Page text ▸
>>>>>

# NAME

WWW::Crawler::Lite - A single-threaded crawler/spider for the web.

# SYNOPSIS

   my %pages = ( );
   my $pattern = 'https?://example\.com\/';
   my %links = ( );
   my $downloaded = 0;

   my $crawler;
   $crawler = WWW::Crawler::Lite->new(
     agent       => 'MySuperBot/1.0',
     url_pattern => $pattern,
     http_accept => [qw( text/plain text/html )],
     link_parser => 'default',
     on_response => sub {
       my ($url, $res) = @_;


     warn "$url contains " . $res->content;
     $downloaded++;
     $crawler->stop() if $downloaded++ > 5;
   },
   follow_ok   => sub {
     my ($url) = @_;
     # If you like this url and want to use it, then return a true value:
     return 1;
   },
   on_link     => sub {
     my ($from, $to, $text) = @_;


     return if exists($pages{$to}) && $pages{$to} eq 'BAD';
     $pages{$to}++;
     $links{$to} ||= [ ];
     push @{$links{$to}}, { from => $from, text => $text };
   },
   on_bad_url => sub {
     my ($url) = @_;


       # Mark this url as 'bad':
       $pages{$url} = 'BAD';
     }
   );
   $crawler->crawl( url => "http://example.com/" );

   warn "DONE!!!!!";

   use Data::Dumper;
   map {
     warn "$_ ($pages{$_} incoming links) -> " . Dumper($links{$_})
   } sort keys %links;

# DESCRIPTION

`WWW::Crawler::Lite` is a single-threaded spider/crawler for the web.  It can
be used within a mod_perl, CGI or Catalyst-style environment because it does not
fork or use threads.

The callback-based interface is fast and simple, allowing you to focus on simply
processing the data that `WWW::Crawler::Lite` extracts from the target website.

# PUBLIC METHODS

## new( %args )

Creates and returns a new `WWW::Crawler::Lite` object.

The `%args` hash is not required, but may contain the following elements:

- agent - String

Used as the user-agent string for HTTP requests.

__Default Value:__ - `WWW-Crawler-Lite/$VERSION $^O`

- url_pattern - RegExp or String

New links that do not match this pattern will not be added to the processing queue.

<<<<<

The tasks ▸
1. According to the WWW::Crawler::Lite documentation, why can the crawler run inside a mod_perl, CGI or Catalyst-style environment?
2. Continue the WWW::Crawler::Lite documentation from the point where it stops.

Rows ▸
>>>>>

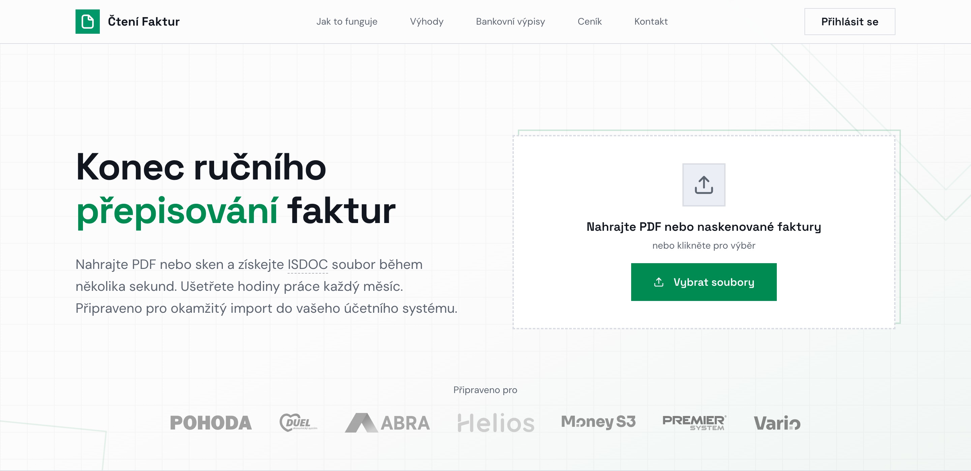This screenshot has width=971, height=471.
Task: Click the Money S3 logo
Action: [x=598, y=422]
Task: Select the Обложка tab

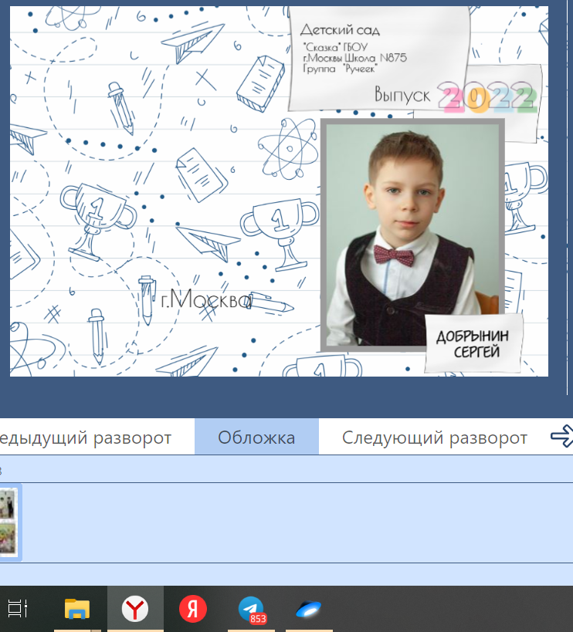Action: coord(256,438)
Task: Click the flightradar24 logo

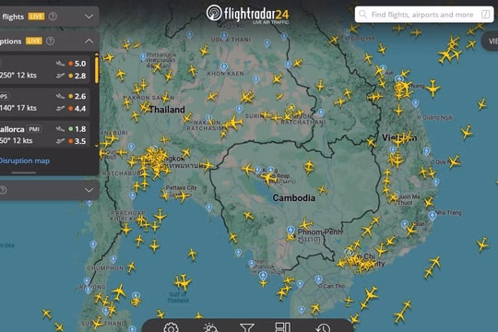Action: point(247,15)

<<<<<

Results by task ▸
1. It does not fork or use threads.

2.
__Default Value:__ `https?://.+`

- http_accept - ArrayRef

This can be used to filter out unwanted responses.

- link_parser - String

Valid values: '`default`' and '`HTML::LinkExtor`'

The default value is '`default`' which uses a naive regexp to do the link parsing.

The upshot of using '`default`' is that the regexp will also find the hyperlinked
text or alt-text (of a hyperlinked img tag) and give that to your '`on_link`' handler.

__Default Value:__ `[qw( text/html, text/plain, text/xhtml )]`

- on_response($url, $response) - CodeRef

Called whenever a successful response is returned.

- on_link($from, $to, $text) - CodeRef

Called whenever a new link is found.  Arguments are:

   - $from

   The URL that is linked *from*

   - $to

   The URL that is linked *to*

   - $text

   The anchor text (eg: The HTML within the link - <a href="...">__This Text Here__</a>)

- on_bad_url($url) - CodeRef

Called whenever an unsuccessful response is received.

- delay_seconds - Number

Indicates the length of time (in seconds) that the crawler should pause before making
each request.  This can be useful when you want to spider a website, not launch
a denial of service attack on it.

## stop( )

Causes the crawler to stop processing its queue of URLs.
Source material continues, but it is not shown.